Néanmoins, les raisons de cet ancrage Outre-Manche sont également fiscales. Malgré une éphémère tentative de remise en cause par Gordon Brown en 2008, le statut de « résidents non domiciliés » permet aux armateurs grecs une imposition sur les seuls revenus générés au Royaume-Uni, et non pas sur l’ensemble de leur patrimoine, soit une situation similaire à celle dont ils bénéficient en Grèce.
En effet, l’article 107 de la Constitution Grecque prévoit un statut fiscal protégé pour les armateurs. Les propriétaires de navires sont autorisés à constituer leurs sociétés en Grèce comme s’il s’agissait d’entités offshores, donc non soumises à l’impôt sur les sociétés. Ils doivent simplement acquitter une taxe forfaitaire sur le tonnage des navires battant pavillon grec (environ ¼ de la flotte commerciale grecque). Ce régime introduit au sortir de la seconde guerre mondiale fut renforcé dans les années 60 pour faire revenir au Pirée des armateurs déjà très présents à Londres. Le problème est que l’immunité fiscale des armateurs concerne leurs avoirs en Grèce. Le fisc ne peut tout simplement pas vérifier les comptes de leur société et il suffit qu’un armateur garantisse que telle ou telle personne possède une partie du capital de sa compagnie pour qu’elle aussi échappe au fisc. Et comme ce dernier ne peut pas vérifier que l’armateur dit la vérité…
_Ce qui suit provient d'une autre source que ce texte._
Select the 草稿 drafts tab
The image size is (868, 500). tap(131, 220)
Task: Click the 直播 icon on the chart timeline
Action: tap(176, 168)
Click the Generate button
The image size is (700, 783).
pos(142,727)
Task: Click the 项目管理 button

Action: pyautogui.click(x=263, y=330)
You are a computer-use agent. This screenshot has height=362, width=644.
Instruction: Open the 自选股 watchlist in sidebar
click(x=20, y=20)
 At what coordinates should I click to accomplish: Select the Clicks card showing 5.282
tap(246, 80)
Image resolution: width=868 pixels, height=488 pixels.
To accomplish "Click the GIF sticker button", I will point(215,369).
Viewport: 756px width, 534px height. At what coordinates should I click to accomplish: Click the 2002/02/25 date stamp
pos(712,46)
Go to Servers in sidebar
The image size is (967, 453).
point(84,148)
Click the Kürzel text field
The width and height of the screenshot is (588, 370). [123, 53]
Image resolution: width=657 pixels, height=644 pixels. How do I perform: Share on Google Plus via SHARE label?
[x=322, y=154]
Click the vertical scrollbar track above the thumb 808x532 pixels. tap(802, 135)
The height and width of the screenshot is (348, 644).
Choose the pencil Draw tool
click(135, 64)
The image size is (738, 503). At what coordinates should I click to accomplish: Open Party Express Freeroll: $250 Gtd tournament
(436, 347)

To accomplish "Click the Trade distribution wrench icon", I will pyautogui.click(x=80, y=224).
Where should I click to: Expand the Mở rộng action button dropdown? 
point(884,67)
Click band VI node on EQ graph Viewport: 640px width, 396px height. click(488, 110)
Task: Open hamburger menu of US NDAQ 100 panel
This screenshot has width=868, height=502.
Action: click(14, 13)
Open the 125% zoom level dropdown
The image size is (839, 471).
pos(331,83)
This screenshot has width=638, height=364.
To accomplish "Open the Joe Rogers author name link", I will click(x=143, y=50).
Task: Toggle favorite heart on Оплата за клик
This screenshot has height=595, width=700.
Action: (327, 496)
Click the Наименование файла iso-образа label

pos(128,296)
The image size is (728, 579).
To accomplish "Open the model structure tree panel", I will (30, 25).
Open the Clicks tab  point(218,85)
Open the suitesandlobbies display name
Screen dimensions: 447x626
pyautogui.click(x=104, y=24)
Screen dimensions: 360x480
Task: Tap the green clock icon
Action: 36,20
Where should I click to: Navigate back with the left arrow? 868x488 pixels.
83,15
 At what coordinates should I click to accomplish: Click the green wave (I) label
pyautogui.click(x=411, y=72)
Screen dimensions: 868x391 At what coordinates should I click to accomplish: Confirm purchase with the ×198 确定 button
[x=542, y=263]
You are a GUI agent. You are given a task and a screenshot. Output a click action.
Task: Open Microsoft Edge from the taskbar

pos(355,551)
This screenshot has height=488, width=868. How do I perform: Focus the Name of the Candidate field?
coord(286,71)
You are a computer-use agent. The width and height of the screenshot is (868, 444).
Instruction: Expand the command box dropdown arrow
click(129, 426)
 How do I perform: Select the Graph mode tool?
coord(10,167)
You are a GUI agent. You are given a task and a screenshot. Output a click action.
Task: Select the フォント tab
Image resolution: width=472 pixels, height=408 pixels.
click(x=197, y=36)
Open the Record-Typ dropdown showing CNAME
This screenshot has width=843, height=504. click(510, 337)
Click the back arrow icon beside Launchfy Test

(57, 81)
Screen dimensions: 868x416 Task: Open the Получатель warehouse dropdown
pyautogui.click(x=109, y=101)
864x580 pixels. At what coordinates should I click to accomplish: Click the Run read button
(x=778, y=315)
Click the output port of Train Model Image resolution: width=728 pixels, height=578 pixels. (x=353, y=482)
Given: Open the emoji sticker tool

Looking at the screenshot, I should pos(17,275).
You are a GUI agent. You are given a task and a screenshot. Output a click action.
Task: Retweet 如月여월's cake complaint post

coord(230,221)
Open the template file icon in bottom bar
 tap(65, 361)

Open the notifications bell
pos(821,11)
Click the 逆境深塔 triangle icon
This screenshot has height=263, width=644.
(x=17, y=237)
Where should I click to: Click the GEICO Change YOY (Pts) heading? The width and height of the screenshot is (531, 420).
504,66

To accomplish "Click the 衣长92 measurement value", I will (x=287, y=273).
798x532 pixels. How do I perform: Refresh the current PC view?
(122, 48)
Cependant, la crise dans laquelle s’est enfoncée le pays en 2013 a conduit le gouvernement à demander plus d’efforts aux armateurs grecs. Un impôt exceptionnel a ainsi été voté en décembre 2013 pour taxer les armateurs en fonction de la taille des bâtiments pendant 3 ans. En parallèle, les armateurs ont multiplié les gestes de solidarité avec leur pays. A titre d’exemple, la fondation Alexandre Onassis soutient encore de nombreuses causes caritatives et étudiantes à travers le pays. Malgré tout, il demeure difficile pour le gouvernement Tsipras de demander plus d’efforts à une activité extra-territoriale par nature alors que seulement 24 heures sont nécessaires pour modifier le régime fiscal d’un bateau. D’autant plus quand on connaît l’attractivité du secteur pour les fonds d’investissement, notamment du fait des taux très rémunérateurs, de la souplesse et de la diversification de la flotte commerciale Grecque. En effet, ses bateaux appartiennent à tous les genres : vraquiers, pétroliers, navires de services pétroliers. Ils restent cependant peu nombreux dans le secteur en surcapacité du container. Ainsi, alors que le septième armateur mondial, le coréen Hanjin, faisait faillite en septembre dernier, la filière Grecque s’est montrée relativement résiliente. De quoi envisager l’avenir avec sérénité malgré le ralentissement de la croissance mondiale.